TASK OBJECTIVE:
Answer these questions from the eligibility criteria passage below:
(a) What is given as an example of a hormonal contraceptive method?
(b) How many weeks before the first dose of the study drug does receipt of an investigational drug or device therapy exclude a subject?
(c) What CHADS2 score is given for atrial fibrillation patients in the example of long-term anticoagulation therapy?

SUPPLIED PASSAGE:
[Start of section]

2. Highly effective contraception refers to methods with a low failure rate (e.g., less than 1% per year) when used consistently and correctly. Not all contraceptive methods are highly effective. In addition to barrier methods, female subjects of childbearing potential must independently use a hormonal contraceptive method (e.g., birth control pills) to ensure pregnancy does not occur.

13. Subjects are willing and able to comply with scheduled visits, treatment plans, laboratory tests, and other study requirements.

Exclusion Criteria

1. Presence of suspicious metastatic lesions or locally advanced unresectable disease, regardless of disease stage.

2. Subjects who have had other malignancies within 5 years prior to enrollment, excluding colorectal cancer. This excludes subjects with other malignancies cured by local therapy, such as basal or squamous cell skin cancer, superficial bladder cancer, or carcinoma in situ of the breast.

3. Receipt of any investigational drug or investigational device therapy within 4 weeks prior to the first dose of the study drug.

4. Presence of intestinal obstruction, bowel perforation, or intestinal bleeding requiring emergency surgical intervention.

5. Multiple primary colorectal cancers.

6. History of pelvic or abdominal radiotherapy.

7. Inability to swallow pills, malabsorption syndrome, or any condition affecting gastrointestinal absorption.

8. Prior receipt of any systemic or local anti-tumor therapy for locally advanced colon cancer, including radical surgery, chemotherapy, radiotherapy, immunotherapy (including immune checkpoint inhibitors, immune checkpoint agonists, immune cell therapy, or any therapy targeting tumor immune mechanisms), biologics, small molecule targeted therapy, etc.

9. Receipt of non-specific immunomodulatory therapy (e.g., interleukins, interferons, thymosin, tumor necrosis factor, etc., excluding IL-11 used for thrombocytopenia) within 2 weeks prior to study treatment; receipt of traditional Chinese medicine or herbal preparations with anti-tumor indications within 1 week prior to study treatment.

10. Active autoimmune disease requiring systemic treatment (e.g., disease-modifying antirheumatic drugs, corticosteroids, immunosuppressants) within the past two years. Replacement therapy (e.g., thyroxine, insulin, or physiologic corticosteroid replacement for adrenal or pituitary insufficiency) is not considered systemic treatment.

11. History of non-infectious pneumonitis or pneumonia requiring systemic glucocorticoid treatment, or current history of interstitial lung disease.

12. History of severe bleeding tendency or coagulation disorders; patients requiring prior or current long-term anticoagulation therapy (e.g., atrial fibrillation patients meeting CHADS2 score ≥ 2).

13. Current uncontrolled comorbidities, including but not limited to decompensated liver cirrhosis, nephrotic syndrome, uncontrolled metabolic disorders, severe active peptic ulcer disease or gastritis, or psychiatric/social conditions that would limit the subject's compliance with study requirements or affect their ability to provide written informed consent.

14. History of myocarditis, cardiomyopathy, or malignant arrhythmia.

[End of section]

RECORDED INFORMATION:
[Start of section]

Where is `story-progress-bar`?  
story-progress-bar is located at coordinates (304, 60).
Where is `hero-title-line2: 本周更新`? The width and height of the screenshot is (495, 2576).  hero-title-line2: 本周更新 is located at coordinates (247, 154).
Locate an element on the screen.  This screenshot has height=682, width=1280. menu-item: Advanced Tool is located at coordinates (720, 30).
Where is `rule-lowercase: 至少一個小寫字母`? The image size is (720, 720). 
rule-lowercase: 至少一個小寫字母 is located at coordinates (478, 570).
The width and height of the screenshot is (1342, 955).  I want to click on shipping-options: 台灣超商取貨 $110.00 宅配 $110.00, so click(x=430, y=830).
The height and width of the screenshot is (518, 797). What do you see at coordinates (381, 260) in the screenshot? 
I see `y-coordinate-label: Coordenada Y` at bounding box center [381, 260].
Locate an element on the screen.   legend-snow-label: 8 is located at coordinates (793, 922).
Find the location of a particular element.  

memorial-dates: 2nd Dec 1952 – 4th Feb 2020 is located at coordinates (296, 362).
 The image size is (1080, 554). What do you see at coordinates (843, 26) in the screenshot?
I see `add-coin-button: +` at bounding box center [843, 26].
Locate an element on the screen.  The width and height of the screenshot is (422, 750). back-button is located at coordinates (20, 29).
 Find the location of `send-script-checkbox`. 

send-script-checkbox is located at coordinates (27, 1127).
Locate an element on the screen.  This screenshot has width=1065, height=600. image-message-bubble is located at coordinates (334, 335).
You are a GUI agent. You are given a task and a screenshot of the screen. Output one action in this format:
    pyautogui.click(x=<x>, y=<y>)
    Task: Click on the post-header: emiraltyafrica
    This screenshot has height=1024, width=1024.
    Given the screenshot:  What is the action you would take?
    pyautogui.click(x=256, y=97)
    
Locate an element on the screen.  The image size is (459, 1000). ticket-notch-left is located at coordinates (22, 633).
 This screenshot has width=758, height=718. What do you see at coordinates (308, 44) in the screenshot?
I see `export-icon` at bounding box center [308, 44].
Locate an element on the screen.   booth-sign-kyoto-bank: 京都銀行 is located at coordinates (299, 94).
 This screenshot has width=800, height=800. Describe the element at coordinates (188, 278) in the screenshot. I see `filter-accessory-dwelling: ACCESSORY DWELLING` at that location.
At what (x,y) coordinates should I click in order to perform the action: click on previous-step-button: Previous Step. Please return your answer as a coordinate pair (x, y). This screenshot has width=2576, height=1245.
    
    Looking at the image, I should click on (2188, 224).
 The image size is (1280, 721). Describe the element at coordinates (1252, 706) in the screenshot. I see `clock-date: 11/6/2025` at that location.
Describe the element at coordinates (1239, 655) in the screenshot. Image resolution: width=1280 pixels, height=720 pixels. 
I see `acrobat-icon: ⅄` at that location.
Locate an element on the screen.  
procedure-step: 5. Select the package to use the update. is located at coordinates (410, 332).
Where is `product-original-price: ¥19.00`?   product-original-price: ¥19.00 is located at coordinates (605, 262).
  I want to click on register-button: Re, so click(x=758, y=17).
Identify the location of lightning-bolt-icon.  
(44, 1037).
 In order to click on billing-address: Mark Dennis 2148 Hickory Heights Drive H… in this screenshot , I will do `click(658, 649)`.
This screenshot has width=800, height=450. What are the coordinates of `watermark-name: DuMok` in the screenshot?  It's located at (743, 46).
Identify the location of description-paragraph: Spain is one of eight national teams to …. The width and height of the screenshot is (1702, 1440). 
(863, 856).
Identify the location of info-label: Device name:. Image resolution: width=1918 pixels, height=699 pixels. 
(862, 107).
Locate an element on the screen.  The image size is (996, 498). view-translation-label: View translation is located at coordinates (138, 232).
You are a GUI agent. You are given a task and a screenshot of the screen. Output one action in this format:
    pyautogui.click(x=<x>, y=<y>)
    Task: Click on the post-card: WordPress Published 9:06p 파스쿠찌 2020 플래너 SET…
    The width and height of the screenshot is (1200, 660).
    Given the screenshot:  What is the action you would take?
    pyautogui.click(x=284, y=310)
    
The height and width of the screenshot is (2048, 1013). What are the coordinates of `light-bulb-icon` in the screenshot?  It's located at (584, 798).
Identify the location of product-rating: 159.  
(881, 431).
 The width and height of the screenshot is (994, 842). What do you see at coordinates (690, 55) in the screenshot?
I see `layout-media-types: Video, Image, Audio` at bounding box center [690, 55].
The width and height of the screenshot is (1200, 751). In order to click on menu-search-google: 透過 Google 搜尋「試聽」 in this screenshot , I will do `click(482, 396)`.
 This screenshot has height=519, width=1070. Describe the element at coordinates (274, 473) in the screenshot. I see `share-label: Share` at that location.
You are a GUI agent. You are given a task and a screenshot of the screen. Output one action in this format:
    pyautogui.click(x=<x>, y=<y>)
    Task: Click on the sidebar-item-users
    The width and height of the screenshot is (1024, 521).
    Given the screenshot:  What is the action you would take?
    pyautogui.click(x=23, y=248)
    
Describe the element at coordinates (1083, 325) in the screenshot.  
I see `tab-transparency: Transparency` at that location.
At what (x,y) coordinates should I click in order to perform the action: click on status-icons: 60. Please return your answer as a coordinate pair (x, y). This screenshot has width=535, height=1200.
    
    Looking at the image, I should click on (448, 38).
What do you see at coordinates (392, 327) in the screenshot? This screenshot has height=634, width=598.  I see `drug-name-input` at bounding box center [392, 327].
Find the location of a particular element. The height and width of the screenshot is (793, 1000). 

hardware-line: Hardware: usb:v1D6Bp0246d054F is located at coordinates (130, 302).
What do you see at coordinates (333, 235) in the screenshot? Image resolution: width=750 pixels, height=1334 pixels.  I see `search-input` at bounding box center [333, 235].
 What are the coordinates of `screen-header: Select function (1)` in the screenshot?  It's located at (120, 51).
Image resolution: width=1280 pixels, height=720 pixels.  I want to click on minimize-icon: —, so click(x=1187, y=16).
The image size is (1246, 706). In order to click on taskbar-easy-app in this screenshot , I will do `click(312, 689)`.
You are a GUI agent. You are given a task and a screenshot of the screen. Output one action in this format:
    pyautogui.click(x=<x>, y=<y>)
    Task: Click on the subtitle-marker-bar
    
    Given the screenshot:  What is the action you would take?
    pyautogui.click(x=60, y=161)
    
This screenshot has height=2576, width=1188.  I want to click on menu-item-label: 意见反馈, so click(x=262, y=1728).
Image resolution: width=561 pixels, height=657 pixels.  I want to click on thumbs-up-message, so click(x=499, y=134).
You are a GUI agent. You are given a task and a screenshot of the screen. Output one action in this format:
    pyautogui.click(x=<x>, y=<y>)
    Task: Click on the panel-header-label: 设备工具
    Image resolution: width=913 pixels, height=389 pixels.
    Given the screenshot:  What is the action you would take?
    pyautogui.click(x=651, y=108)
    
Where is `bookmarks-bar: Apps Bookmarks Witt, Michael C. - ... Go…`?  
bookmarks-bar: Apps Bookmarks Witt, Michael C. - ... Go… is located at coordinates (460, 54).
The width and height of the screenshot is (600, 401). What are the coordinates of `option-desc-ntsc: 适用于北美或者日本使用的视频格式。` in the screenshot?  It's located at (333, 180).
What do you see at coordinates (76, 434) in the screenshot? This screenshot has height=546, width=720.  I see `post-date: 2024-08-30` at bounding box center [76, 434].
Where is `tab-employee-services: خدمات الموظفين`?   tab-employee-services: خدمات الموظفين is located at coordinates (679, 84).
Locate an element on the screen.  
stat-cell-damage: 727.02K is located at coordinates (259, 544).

[End of section]

EXPECTED ANSWER:
(a) Birth control pills.
(b) 4 weeks.
(c) A CHADS2 score ≥ 2.